她怕極,腦子一空,全憑本能行事。轉過頭去,唇觸到了一片滾燙的肌膚。叼着塊肉,上嘴就咬。

她這一口咬的挺狠,應是咬開了皮肉見了血。

沈岑吃痛皺眉。欲推開她的手懸在了她肩頭,頓了兩秒,蜷指收回。

低着眼瞧她,不聲不響地等着她自己松口。

齒間嘗出了鹹腥的血味。窦瑤一瞬醒神。

腦子像是被丢了顆炸彈,轟隆一聲炸開。不清楚自己為什麽會這麽做?更無法想象接下來等着她的會是什麽。

哆哆嗦嗦松了口,想說點什麽補救。可腦子裏一團亂,就連最基本的語言組織能力都喪失了。

“對嘛,這才是窦家大小姐該有的樣子。”他一點都不惱的樣子,甚至話音聽着還有些許溫柔。

指尖撫過她臉側,撥開她遮面的淩亂發絲。捏了一下她的耳垂,似在誘她。動作稍頓,修長手指貼着她的肌膚一寸寸下行,停在了她軟白脖頸處。

聲中帶笑地問:“解恨嗎?”

他的舉動太反常了,完全不是一個正常人該有的反應。

被他觸碰過的每一寸肌膚都像是被滾火燎過,從骨頭裏生出了一種古怪的發麻感。

窦瑤整個人都繃緊了。
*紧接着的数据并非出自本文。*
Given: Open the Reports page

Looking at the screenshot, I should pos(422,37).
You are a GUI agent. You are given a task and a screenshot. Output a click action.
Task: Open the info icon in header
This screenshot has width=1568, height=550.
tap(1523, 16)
沒敢動,更不敢出聲。

“不說話,就當你默認了。”他話音一頓,動作極粗暴地掐着她的脖子将她摁倒在床上:“那麽現在,換我了。”

窦瑤完全摸不透他的心思,聞言只覺心驚。還沒能反應過來,脖間傳來一陣鑽心的痛感。

她被困住,毫無還手之力,只能任由他狠狠咬住自己的脖子。

痛到淌淚,也只能不輕不重地罵他一聲:“瘋子。”

沈岑鬧夠了,張嘴松開了她的脖子。

單手把她摁了回去。

舔舔唇,指腹蹭過嘴角,看着指尖的一點猩紅,笑了一下。

轉頭往門的方向看了一眼,說:“門壞了。”

語調輕松,像是說了句與此刻毫不相幹的題外話。

窦瑤沒能掙脫,唯一能做的就是撇過頭去。

閉上眼,強忍住了眼淚。

沈岑轉回視線,往下伏低了些,近距離看着她一副飽受屈辱的可憐相。

臉轉向她偏過去的那一側,趴了下去。而後邁開兩指,照着她的臉一捏,捏住了一小塊綿軟的肉疙瘩。

“我說,門壞了。”他狀似很有耐心地重複道。

窦瑤沒反抗,忍了會兒,沒忍住。

很想哭,又怕再次激怒他。

抿緊了唇,眼淚一直往下淌,壓抑着情緒哭的一點聲都沒有。

沈岑看着她眼角滑出的淚痕,愣了一下。指腹蹭過她的眼角,撚了撚。

默了半晌,忽地噗呲一聲笑了。

她哭的越厲害,他好似笑的越開心。

跟真瘋了一樣,笑的渾身都在顫。

“真是奇怪,每次都是你們先招惹的我,為什麽最後都是你們哭得更厲害?”沈岑不解道。

他笑夠了,翻身坐起。捂住被咬破還在流血的脖子,換了個舒服的姿勢,曲伸着腿靠在床側。

“做錯了事,總該受點懲罰才能長記性。你說是吧?”他撐臉往門的方向又看了一眼。

打了個響指,話音愉快道:“猜猜看,我接下來會對你做什麽?”

**

窦瑤跟粽子似的被捆在了被子裏,捆了一整晚。

沈岑像沒事人一樣,照樣抱着她酣睡。中途有被掙紮的她鬧醒,也僅是形式性地拍了一下她的腦袋吓唬了一下。等她消停了,又沉沉的睡了過去。

窦瑤怎麽都沒想到,他口中的“懲罰”是這麽個懲罰法。被紮紮實實包在了被子裏,手腳發麻,悶的難受。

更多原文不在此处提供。